Filter the data for "will" and copy matching lines.

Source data
---------------

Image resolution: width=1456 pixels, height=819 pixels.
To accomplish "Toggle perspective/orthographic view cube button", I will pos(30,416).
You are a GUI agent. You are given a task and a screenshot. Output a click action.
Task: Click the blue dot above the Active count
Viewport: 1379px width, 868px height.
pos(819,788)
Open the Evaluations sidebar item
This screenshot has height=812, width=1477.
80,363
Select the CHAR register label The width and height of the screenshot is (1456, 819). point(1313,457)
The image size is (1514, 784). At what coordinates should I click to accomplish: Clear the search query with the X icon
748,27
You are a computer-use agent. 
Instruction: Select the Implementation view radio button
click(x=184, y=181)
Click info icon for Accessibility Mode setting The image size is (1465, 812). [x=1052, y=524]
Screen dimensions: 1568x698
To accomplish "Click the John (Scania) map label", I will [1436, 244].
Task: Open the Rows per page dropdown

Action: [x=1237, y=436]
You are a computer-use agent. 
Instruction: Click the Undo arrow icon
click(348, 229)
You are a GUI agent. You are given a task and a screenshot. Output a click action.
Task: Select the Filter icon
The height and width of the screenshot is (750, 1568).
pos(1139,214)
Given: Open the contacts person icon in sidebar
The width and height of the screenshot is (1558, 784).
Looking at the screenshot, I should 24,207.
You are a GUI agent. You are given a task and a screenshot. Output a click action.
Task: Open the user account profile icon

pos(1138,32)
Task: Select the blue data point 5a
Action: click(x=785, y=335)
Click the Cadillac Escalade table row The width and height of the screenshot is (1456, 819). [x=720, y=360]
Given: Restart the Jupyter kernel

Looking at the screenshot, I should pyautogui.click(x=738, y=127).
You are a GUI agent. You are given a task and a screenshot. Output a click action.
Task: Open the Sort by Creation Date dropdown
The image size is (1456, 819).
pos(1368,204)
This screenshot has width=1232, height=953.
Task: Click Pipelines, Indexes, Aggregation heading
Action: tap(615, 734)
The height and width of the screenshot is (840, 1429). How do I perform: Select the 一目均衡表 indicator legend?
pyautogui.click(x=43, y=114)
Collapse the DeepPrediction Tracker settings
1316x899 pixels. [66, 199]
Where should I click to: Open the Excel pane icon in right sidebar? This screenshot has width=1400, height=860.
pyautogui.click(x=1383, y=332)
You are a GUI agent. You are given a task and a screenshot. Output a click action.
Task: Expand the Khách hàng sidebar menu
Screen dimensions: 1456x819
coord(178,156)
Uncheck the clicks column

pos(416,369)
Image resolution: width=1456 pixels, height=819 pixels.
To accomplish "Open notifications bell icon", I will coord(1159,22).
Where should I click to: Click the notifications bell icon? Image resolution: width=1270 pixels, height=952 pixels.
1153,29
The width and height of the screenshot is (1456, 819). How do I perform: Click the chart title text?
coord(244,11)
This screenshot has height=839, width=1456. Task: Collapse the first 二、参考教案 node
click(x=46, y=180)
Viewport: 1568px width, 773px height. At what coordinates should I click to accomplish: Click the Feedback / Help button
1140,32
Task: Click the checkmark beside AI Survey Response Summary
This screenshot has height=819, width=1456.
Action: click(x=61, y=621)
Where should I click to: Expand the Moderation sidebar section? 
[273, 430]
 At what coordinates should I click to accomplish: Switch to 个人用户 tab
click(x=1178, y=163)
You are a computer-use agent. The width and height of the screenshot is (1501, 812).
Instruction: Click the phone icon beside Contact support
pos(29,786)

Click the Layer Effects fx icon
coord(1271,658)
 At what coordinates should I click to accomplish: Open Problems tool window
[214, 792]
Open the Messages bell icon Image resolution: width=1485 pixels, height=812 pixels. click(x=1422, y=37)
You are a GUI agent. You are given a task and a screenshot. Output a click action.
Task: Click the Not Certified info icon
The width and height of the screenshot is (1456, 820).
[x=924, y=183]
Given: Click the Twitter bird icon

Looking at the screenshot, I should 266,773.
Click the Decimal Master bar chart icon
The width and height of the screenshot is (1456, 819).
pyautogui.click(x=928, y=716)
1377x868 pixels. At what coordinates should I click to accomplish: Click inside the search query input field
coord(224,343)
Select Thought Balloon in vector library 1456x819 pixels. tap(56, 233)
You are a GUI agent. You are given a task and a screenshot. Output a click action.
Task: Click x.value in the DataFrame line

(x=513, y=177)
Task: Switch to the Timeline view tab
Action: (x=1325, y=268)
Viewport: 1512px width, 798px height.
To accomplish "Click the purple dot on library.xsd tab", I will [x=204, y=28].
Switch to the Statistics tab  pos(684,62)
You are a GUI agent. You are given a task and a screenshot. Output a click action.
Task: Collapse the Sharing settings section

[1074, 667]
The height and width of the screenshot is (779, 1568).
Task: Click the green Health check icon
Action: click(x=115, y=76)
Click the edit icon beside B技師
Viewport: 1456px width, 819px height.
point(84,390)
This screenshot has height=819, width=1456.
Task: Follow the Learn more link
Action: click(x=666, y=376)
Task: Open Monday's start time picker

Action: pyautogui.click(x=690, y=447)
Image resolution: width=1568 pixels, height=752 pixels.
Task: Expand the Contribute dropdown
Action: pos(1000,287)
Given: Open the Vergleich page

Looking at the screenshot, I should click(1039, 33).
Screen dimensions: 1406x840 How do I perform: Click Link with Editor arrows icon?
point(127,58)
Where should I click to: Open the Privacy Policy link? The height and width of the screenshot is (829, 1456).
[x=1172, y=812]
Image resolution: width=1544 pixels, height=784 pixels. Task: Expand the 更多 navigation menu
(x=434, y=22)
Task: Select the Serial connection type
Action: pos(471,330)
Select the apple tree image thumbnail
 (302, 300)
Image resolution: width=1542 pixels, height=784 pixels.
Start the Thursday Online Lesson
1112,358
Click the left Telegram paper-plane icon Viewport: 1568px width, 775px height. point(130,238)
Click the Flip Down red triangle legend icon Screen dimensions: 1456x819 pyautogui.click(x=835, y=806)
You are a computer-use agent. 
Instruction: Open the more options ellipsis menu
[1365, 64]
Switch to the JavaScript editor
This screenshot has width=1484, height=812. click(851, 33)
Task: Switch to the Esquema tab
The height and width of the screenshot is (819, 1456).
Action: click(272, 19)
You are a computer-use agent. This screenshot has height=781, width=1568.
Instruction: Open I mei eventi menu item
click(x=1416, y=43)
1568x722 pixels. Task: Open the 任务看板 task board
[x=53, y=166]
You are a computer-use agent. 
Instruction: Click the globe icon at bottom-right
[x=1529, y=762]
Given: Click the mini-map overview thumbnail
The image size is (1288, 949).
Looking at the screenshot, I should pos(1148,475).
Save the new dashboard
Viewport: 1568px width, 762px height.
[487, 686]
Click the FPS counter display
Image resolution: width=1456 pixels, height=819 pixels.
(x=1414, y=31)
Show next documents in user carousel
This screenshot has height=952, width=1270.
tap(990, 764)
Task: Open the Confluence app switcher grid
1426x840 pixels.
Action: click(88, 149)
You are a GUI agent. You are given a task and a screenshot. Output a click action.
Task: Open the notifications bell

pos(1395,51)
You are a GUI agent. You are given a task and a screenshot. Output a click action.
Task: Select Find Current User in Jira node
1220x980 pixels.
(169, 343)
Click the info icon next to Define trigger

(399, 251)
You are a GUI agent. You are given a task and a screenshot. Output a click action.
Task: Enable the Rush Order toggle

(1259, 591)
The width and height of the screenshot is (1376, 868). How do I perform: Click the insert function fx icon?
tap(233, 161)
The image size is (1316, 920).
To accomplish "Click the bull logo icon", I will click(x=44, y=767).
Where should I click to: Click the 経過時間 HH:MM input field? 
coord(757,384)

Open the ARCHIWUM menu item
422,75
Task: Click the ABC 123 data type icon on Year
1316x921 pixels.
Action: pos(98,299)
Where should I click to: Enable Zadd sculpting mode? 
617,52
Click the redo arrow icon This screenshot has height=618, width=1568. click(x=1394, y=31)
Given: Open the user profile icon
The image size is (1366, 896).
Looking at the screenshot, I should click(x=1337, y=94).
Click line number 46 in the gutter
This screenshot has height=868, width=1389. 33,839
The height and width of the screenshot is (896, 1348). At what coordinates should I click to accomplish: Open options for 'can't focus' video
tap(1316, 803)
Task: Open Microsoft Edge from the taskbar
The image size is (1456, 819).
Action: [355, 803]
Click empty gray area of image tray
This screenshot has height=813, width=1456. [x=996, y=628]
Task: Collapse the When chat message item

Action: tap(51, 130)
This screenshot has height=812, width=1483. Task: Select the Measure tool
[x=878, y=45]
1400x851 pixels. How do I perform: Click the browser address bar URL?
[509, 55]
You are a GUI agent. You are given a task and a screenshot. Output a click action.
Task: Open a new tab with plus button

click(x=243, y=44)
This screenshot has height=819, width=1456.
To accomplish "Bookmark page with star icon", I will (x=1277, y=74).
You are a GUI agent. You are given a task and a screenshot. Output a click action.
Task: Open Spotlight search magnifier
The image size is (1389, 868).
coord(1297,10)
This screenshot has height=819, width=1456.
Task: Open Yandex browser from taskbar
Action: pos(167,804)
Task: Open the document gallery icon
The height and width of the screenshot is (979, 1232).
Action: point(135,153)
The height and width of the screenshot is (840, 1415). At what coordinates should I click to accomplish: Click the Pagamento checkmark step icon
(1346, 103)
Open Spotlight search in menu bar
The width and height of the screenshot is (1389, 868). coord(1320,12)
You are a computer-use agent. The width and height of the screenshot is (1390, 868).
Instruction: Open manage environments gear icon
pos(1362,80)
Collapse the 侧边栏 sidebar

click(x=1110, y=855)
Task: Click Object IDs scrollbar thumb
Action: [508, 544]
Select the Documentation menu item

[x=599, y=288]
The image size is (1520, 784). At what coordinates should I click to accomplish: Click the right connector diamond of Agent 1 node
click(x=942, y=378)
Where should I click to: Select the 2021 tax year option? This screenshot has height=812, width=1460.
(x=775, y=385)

---------------

## Result of the exercise
To accomplish "Toggle perspective/orthographic view cube button", I will pos(30,416).
To accomplish "Click the John (Scania) map label", I will [1436, 244].
To accomplish "Open notifications bell icon", I will coord(1159,22).
To accomplish "Click the purple dot on library.xsd tab", I will [x=204, y=28].
To accomplish "Click the bull logo icon", I will click(x=44, y=767).
To accomplish "Bookmark page with star icon", I will (x=1277, y=74).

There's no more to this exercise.